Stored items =
- - -
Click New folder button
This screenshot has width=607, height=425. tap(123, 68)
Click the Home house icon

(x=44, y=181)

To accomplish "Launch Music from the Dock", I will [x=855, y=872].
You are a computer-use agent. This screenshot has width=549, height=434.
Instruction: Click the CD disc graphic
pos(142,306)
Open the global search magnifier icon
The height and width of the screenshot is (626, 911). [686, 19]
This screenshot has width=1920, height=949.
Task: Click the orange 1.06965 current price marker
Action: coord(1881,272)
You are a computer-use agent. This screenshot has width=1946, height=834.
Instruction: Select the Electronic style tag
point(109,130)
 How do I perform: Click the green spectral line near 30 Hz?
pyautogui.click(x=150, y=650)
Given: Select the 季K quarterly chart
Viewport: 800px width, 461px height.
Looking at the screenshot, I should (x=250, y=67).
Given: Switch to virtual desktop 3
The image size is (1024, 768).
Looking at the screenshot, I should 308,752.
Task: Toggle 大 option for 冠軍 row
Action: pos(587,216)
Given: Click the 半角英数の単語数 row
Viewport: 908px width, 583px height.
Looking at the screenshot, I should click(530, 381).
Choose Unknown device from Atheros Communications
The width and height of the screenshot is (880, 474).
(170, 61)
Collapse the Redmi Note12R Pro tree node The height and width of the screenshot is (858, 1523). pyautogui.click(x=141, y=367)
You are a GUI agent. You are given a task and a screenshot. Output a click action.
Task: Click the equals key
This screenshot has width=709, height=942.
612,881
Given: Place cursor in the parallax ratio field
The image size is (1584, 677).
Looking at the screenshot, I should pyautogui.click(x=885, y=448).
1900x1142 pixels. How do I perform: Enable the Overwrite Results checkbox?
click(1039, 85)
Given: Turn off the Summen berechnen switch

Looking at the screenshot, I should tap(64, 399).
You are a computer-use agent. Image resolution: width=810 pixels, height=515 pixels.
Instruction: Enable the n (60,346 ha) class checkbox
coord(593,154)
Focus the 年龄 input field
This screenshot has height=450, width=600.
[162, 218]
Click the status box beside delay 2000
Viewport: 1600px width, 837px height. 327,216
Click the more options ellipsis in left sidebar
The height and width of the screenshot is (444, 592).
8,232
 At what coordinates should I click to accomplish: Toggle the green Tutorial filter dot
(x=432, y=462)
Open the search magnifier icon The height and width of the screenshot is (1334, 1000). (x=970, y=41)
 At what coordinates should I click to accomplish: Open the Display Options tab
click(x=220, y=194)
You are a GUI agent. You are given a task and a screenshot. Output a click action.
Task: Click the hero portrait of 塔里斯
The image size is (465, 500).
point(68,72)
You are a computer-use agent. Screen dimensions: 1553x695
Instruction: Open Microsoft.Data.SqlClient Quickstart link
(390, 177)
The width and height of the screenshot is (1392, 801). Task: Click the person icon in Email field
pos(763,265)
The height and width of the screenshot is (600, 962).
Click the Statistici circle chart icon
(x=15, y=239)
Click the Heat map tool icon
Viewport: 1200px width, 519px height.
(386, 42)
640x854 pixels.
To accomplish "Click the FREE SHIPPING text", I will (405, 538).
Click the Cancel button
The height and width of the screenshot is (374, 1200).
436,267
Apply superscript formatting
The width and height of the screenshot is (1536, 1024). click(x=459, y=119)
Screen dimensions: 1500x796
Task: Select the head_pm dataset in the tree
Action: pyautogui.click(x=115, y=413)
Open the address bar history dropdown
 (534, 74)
- - -
Work item = What is needed here is an exact reproduction of all the entries.

Answer to the exercise =
Click New folder button
This screenshot has width=607, height=425. tap(123, 68)
Click the Home house icon

(x=44, y=181)

To accomplish "Launch Music from the Dock", I will [x=855, y=872].
You are a computer-use agent. This screenshot has width=549, height=434.
Instruction: Click the CD disc graphic
pos(142,306)
Open the global search magnifier icon
The height and width of the screenshot is (626, 911). [686, 19]
This screenshot has width=1920, height=949.
Task: Click the orange 1.06965 current price marker
Action: coord(1881,272)
You are a computer-use agent. This screenshot has width=1946, height=834.
Instruction: Select the Electronic style tag
point(109,130)
 How do I perform: Click the green spectral line near 30 Hz?
pyautogui.click(x=150, y=650)
Given: Select the 季K quarterly chart
Viewport: 800px width, 461px height.
Looking at the screenshot, I should (x=250, y=67).
Given: Switch to virtual desktop 3
The image size is (1024, 768).
Looking at the screenshot, I should 308,752.
Task: Toggle 大 option for 冠軍 row
Action: pos(587,216)
Given: Click the 半角英数の単語数 row
Viewport: 908px width, 583px height.
Looking at the screenshot, I should click(530, 381).
Choose Unknown device from Atheros Communications
The width and height of the screenshot is (880, 474).
(170, 61)
Collapse the Redmi Note12R Pro tree node The height and width of the screenshot is (858, 1523). pyautogui.click(x=141, y=367)
You are a GUI agent. You are given a task and a screenshot. Output a click action.
Task: Click the equals key
This screenshot has width=709, height=942.
612,881
Given: Place cursor in the parallax ratio field
The image size is (1584, 677).
Looking at the screenshot, I should pyautogui.click(x=885, y=448).
1900x1142 pixels. How do I perform: Enable the Overwrite Results checkbox?
click(1039, 85)
Given: Turn off the Summen berechnen switch

Looking at the screenshot, I should tap(64, 399).
You are a computer-use agent. Image resolution: width=810 pixels, height=515 pixels.
Instruction: Enable the n (60,346 ha) class checkbox
coord(593,154)
Focus the 年龄 input field
This screenshot has height=450, width=600.
[162, 218]
Click the status box beside delay 2000
Viewport: 1600px width, 837px height. 327,216
Click the more options ellipsis in left sidebar
The height and width of the screenshot is (444, 592).
8,232
 At what coordinates should I click to accomplish: Toggle the green Tutorial filter dot
(x=432, y=462)
Open the search magnifier icon The height and width of the screenshot is (1334, 1000). (x=970, y=41)
 At what coordinates should I click to accomplish: Open the Display Options tab
click(x=220, y=194)
You are a GUI agent. You are given a task and a screenshot. Output a click action.
Task: Click the hero portrait of 塔里斯
The image size is (465, 500).
point(68,72)
You are a computer-use agent. Screen dimensions: 1553x695
Instruction: Open Microsoft.Data.SqlClient Quickstart link
(390, 177)
The width and height of the screenshot is (1392, 801). Task: Click the person icon in Email field
pos(763,265)
The height and width of the screenshot is (600, 962).
Click the Statistici circle chart icon
(x=15, y=239)
Click the Heat map tool icon
Viewport: 1200px width, 519px height.
(386, 42)
640x854 pixels.
To accomplish "Click the FREE SHIPPING text", I will (405, 538).
Click the Cancel button
The height and width of the screenshot is (374, 1200).
436,267
Apply superscript formatting
The width and height of the screenshot is (1536, 1024). click(x=459, y=119)
Screen dimensions: 1500x796
Task: Select the head_pm dataset in the tree
Action: pyautogui.click(x=115, y=413)
Open the address bar history dropdown
 (534, 74)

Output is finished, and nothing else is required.